Cough Counting Impulse/Sample Advice

So I’ve been working in my past time building an impulse and an application that interfaces with the API to handle the sending of data and the classification/results.

Alls well, I have an impulse that can detect the number of coughs in an X length sample with about 76% accuracy. But I realized something, my cough datasets lengths range from 1 second to 1 minute. So I’ll have a 1 second sample with two coughs, or one. I’ll have a 1 minute sample with about 40 coughs over that period or time, and different permutations of this, etc.

But my question is, if I wanted to increase the accuracy and the ability to detect the NUMBER of coughs, not just a coughing event, should I strip all of my data down into 500ms-1000ms samples of just single coughs? Or is it better/okay to have longer samples with noise in between coughs.

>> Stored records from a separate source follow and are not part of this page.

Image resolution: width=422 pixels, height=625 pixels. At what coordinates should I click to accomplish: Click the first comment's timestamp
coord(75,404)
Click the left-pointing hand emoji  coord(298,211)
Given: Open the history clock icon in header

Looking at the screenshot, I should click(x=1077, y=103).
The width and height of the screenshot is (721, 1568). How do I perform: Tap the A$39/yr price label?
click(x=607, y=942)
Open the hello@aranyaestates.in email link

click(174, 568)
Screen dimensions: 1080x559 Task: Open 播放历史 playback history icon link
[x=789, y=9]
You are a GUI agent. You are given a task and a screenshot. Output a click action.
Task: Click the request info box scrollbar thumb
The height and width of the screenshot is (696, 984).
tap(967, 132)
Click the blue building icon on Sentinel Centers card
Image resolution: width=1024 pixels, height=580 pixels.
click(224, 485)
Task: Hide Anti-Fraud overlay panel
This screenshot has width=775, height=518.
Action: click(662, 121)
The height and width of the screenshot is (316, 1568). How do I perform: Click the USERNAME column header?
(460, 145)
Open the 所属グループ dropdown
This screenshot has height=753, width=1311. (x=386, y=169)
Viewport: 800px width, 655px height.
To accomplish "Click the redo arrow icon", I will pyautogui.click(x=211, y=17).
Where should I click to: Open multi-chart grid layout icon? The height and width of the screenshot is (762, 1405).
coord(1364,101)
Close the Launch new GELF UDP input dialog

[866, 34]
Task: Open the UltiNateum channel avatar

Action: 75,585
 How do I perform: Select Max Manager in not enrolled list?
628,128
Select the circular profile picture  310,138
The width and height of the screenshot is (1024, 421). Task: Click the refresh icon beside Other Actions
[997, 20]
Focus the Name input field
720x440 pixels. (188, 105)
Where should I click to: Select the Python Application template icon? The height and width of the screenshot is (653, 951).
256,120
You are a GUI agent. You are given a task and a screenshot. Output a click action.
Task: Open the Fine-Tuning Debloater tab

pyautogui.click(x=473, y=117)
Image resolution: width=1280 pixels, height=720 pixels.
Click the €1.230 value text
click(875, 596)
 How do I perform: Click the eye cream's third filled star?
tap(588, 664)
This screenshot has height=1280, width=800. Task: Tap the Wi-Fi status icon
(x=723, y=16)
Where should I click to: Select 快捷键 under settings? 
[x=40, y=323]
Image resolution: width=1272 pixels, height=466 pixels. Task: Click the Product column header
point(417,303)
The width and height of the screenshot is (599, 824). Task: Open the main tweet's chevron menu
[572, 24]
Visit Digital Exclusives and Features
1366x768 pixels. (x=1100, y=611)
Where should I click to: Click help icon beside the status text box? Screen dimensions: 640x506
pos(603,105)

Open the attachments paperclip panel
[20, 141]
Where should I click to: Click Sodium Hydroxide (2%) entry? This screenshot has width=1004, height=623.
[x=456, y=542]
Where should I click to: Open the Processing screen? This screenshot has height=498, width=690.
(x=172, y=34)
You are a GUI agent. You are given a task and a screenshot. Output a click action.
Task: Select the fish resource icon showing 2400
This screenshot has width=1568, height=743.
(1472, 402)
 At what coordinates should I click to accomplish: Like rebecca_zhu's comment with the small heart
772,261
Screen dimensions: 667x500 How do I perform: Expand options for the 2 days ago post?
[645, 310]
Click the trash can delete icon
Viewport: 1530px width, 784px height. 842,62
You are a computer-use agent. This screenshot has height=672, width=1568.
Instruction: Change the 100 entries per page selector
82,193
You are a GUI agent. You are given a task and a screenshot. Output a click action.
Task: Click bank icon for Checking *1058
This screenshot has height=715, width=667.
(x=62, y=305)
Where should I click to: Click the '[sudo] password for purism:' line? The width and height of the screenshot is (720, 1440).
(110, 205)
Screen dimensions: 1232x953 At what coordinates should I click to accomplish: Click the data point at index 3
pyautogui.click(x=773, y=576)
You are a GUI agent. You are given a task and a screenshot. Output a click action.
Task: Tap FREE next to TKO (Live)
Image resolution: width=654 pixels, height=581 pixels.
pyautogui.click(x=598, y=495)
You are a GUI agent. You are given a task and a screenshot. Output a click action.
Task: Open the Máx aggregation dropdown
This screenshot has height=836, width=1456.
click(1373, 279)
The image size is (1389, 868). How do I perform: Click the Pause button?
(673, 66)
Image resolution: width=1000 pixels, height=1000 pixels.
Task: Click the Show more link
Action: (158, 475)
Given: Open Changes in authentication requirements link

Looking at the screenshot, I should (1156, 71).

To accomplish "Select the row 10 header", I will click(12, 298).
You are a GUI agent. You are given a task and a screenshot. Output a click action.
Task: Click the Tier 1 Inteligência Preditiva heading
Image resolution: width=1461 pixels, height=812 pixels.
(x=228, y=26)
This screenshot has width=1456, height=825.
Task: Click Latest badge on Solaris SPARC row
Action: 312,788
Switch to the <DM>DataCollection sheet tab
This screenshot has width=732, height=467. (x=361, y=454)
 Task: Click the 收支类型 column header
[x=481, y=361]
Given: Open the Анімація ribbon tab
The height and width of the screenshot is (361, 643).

Also, in terms of my window parameters, I’ve done a lot of testing and the smallest of changes can COMPLETELY alter the classification results. Does anyone have any advice in terms of finding a good set of parameters for a task like this?

Right now, on average one cough usually fits into a window of about 400-500ms. So in order to not over count one cough, my increase is usually >50%, so around 350-400 for instance. Is this advisable? Is there something better I could be doing? Any tips or advice in terms of building a robust and accurate impulse?

Again, not attempting to detect coughing EVENTS but rather the number of coughs in a sample.

@DoitfortheLulz Wouldn’t a better approach be to tackle this as an events problem? Then counting is easy: just count the number of times the model was triggered. I think here:

  1. Using the ‘Split sample’ function to cut out the coughs and normalize to 500ms (so all cough samples are 500ms.)
  2. Train an impulse with window length 500 ms.
  3. Run the impulse, count how often ‘cough’ was detected.

Would be best.


This is what I ended up doing, I originally had longer samples with coughing throughout but the noise/coughing overlap was starting to affect my results as my training set increased. Once I split all of the cough samples, outlining only the coughing events (utilizing the shift samples option, in order to get some of the beginning and end of each cough as well) my impulse accuracy jumped from ~70% to about 95%.

Quick question, what is the difference between accuracy and val_accuracy that is displayed in the logs when training the NN classifier?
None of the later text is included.